* [Given records]:
————

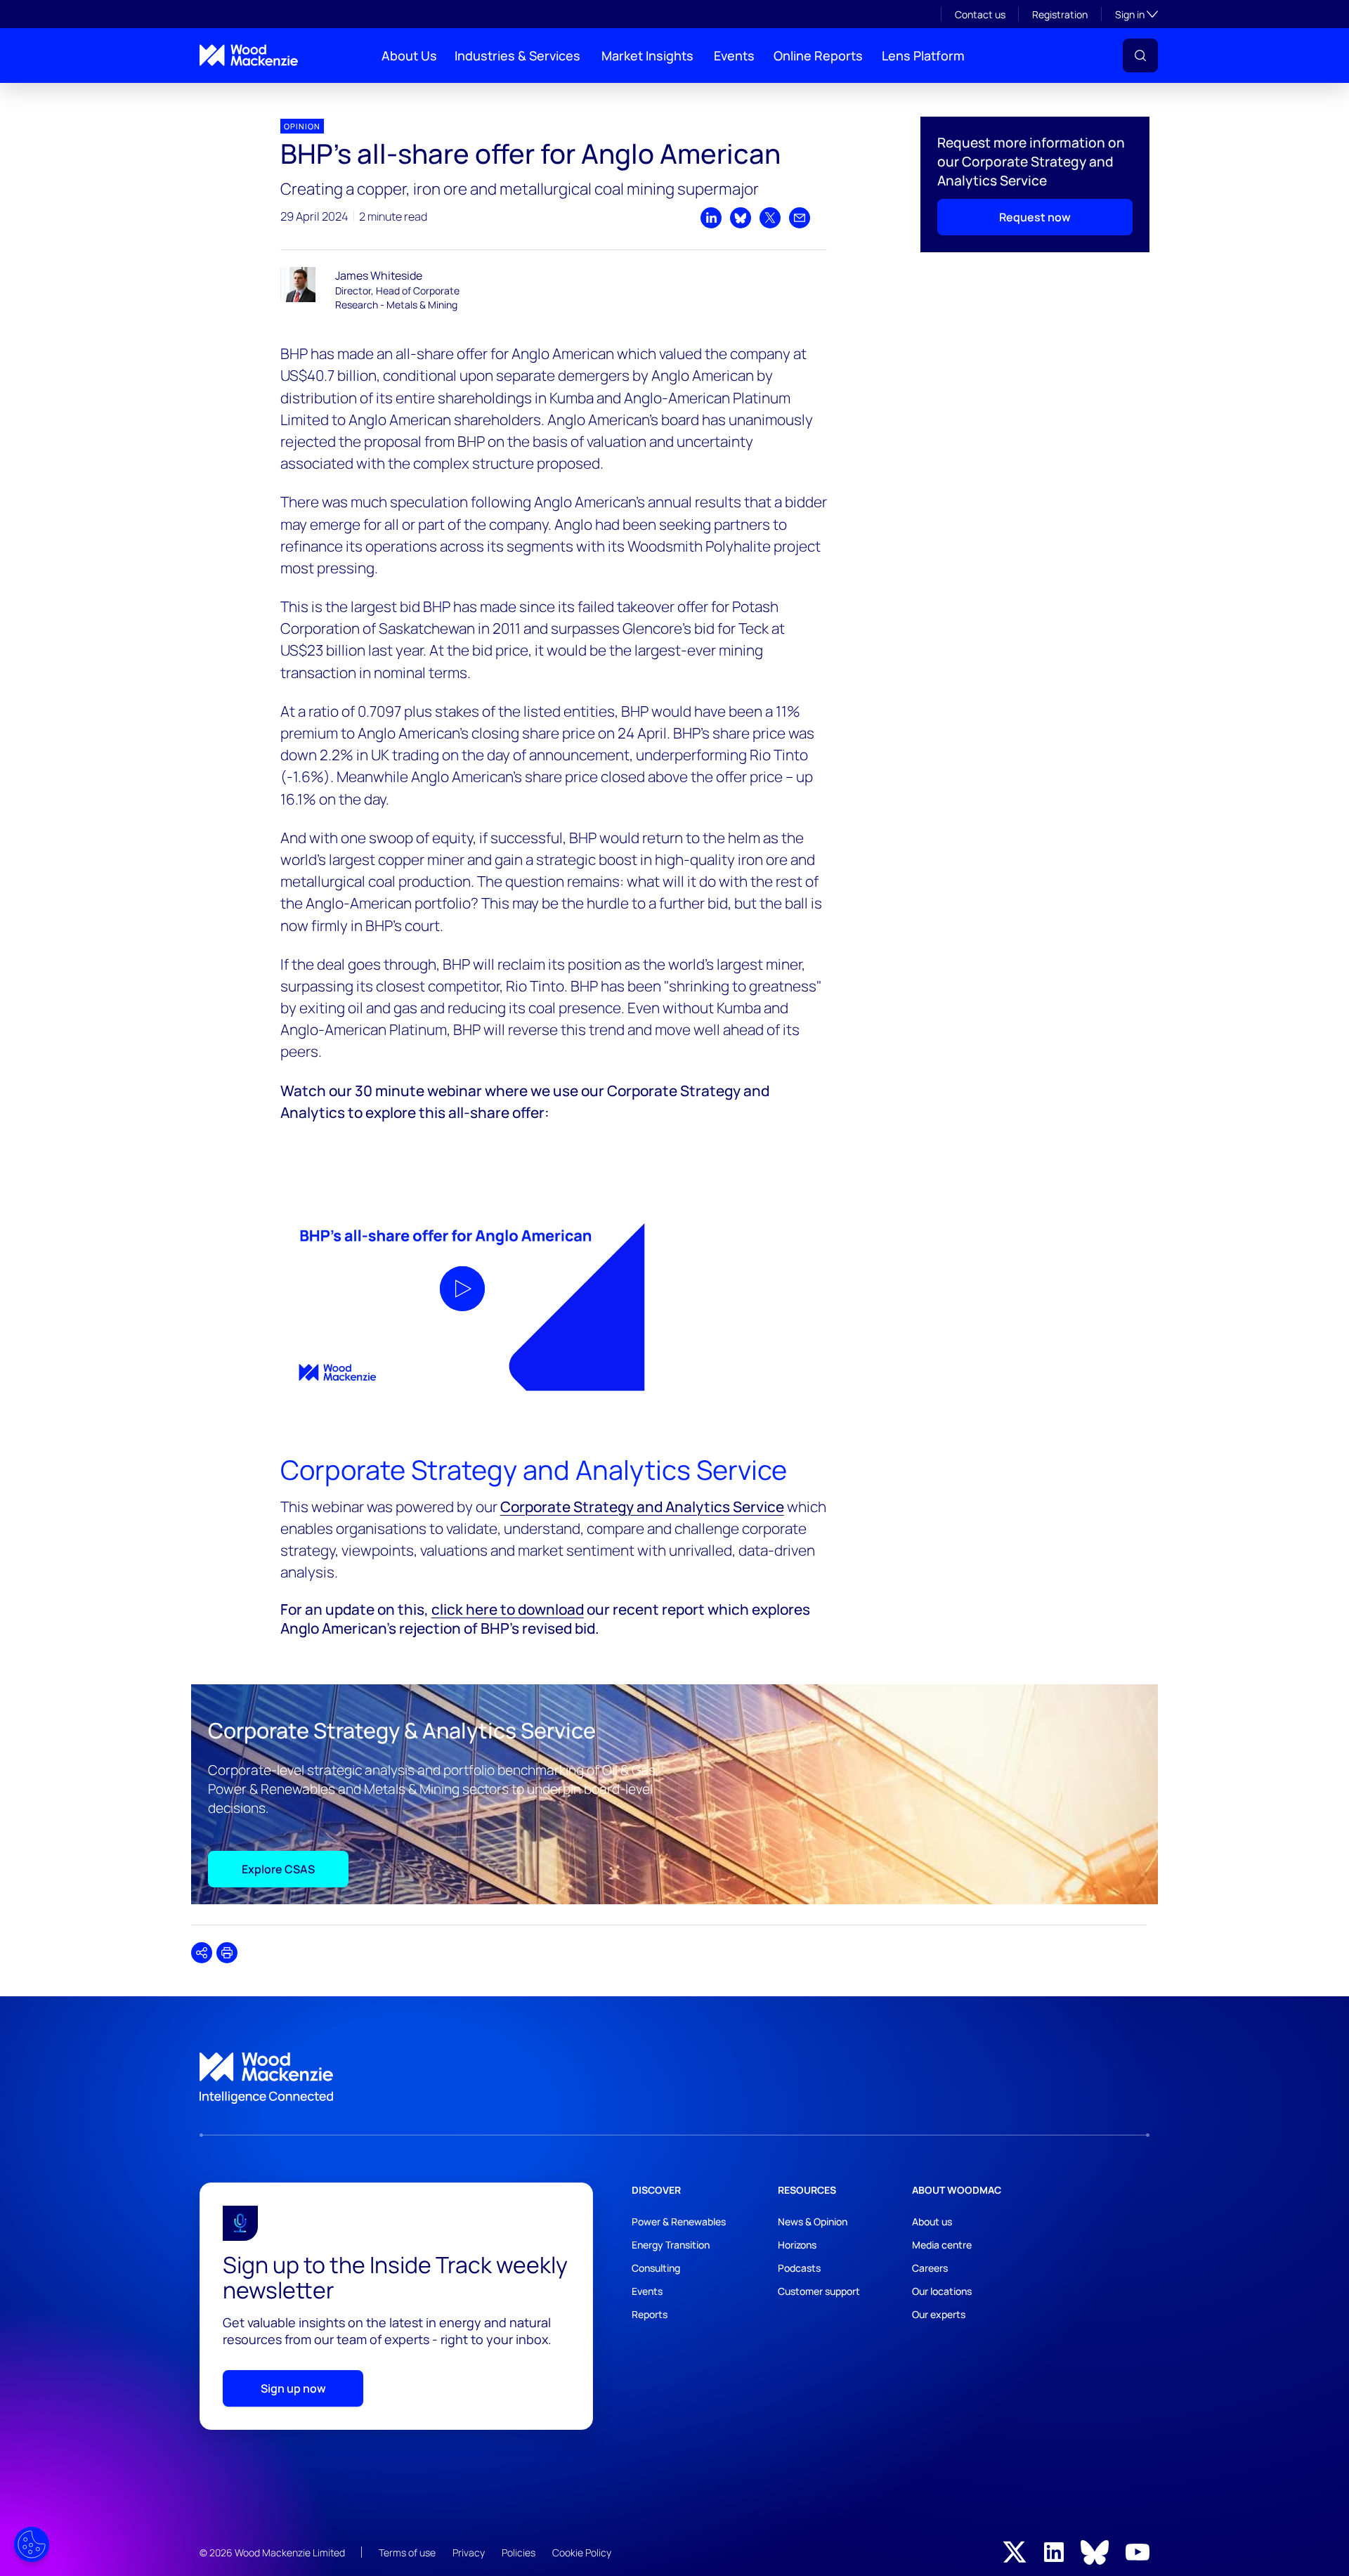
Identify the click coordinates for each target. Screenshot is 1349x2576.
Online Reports (818, 55)
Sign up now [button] (293, 2388)
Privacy (468, 2552)
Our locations (942, 2291)
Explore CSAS (278, 1869)
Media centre (942, 2244)
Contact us (980, 14)
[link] (674, 2079)
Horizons (797, 2244)
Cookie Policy (581, 2552)
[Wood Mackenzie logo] (249, 55)
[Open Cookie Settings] (31, 2544)
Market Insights (647, 55)
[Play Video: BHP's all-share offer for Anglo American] (462, 1288)
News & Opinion (812, 2221)
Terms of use (407, 2552)
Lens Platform (923, 55)
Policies (518, 2552)
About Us (409, 55)
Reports (649, 2314)
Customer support (819, 2291)
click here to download (507, 1609)
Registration (1060, 14)
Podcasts (799, 2268)
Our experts (938, 2314)
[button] (1140, 55)
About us (932, 2221)
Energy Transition (671, 2244)
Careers (930, 2268)
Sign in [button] (1136, 14)
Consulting (656, 2268)
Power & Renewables (679, 2221)
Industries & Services (517, 55)
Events (734, 55)
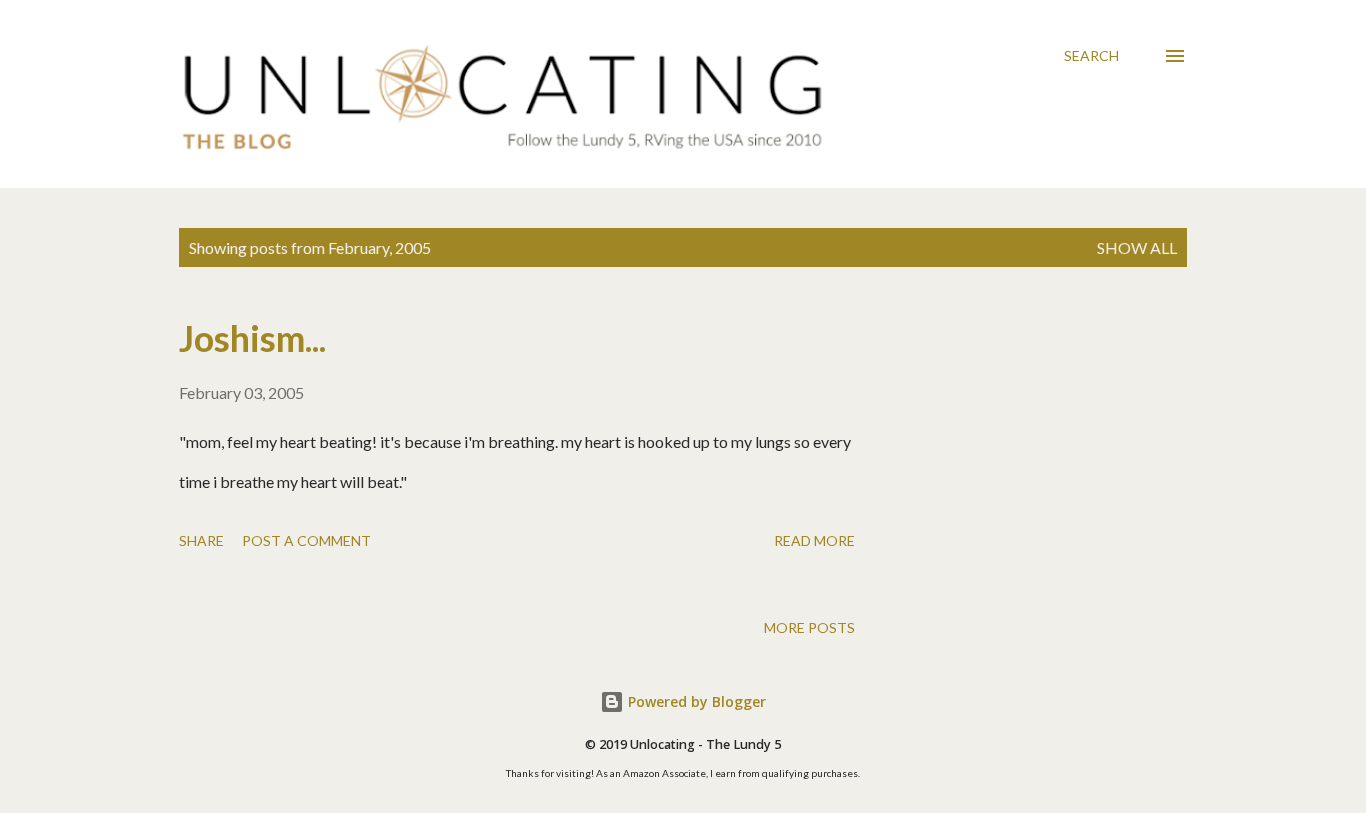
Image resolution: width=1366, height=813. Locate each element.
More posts (809, 627)
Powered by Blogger (695, 701)
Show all (1137, 247)
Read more (814, 540)
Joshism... (252, 338)
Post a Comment (306, 540)
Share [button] (201, 540)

————

* [What is being asked]: The entries are to be transcribed in full. Their pictures are not.

* [Exercise solution]:
Identify the click coordinates for each target. Screenshot is 1349x2576.
Online Reports (818, 55)
Sign up now [button] (293, 2388)
Privacy (468, 2552)
Our locations (942, 2291)
Explore CSAS (278, 1869)
Media centre (942, 2244)
Contact us (980, 14)
[link] (674, 2079)
Horizons (797, 2244)
Cookie Policy (581, 2552)
[Wood Mackenzie logo] (249, 55)
[Open Cookie Settings] (31, 2544)
Market Insights (647, 55)
[Play Video: BHP's all-share offer for Anglo American] (462, 1288)
News & Opinion (812, 2221)
Terms of use (407, 2552)
Lens Platform (923, 55)
Policies (518, 2552)
About Us (409, 55)
Reports (649, 2314)
Customer support (819, 2291)
click here to download (507, 1609)
Registration (1060, 14)
Podcasts (799, 2268)
Our experts (938, 2314)
[button] (1140, 55)
About us (932, 2221)
Energy Transition (671, 2244)
Careers (930, 2268)
Sign in [button] (1136, 14)
Consulting (656, 2268)
Power & Renewables (679, 2221)
Industries & Services (517, 55)
Events (734, 55)
Image resolution: width=1366, height=813. Locate each element.
More posts (809, 627)
Powered by Blogger (695, 701)
Show all (1137, 247)
Read more (814, 540)
Joshism... (252, 338)
Post a Comment (306, 540)
Share [button] (201, 540)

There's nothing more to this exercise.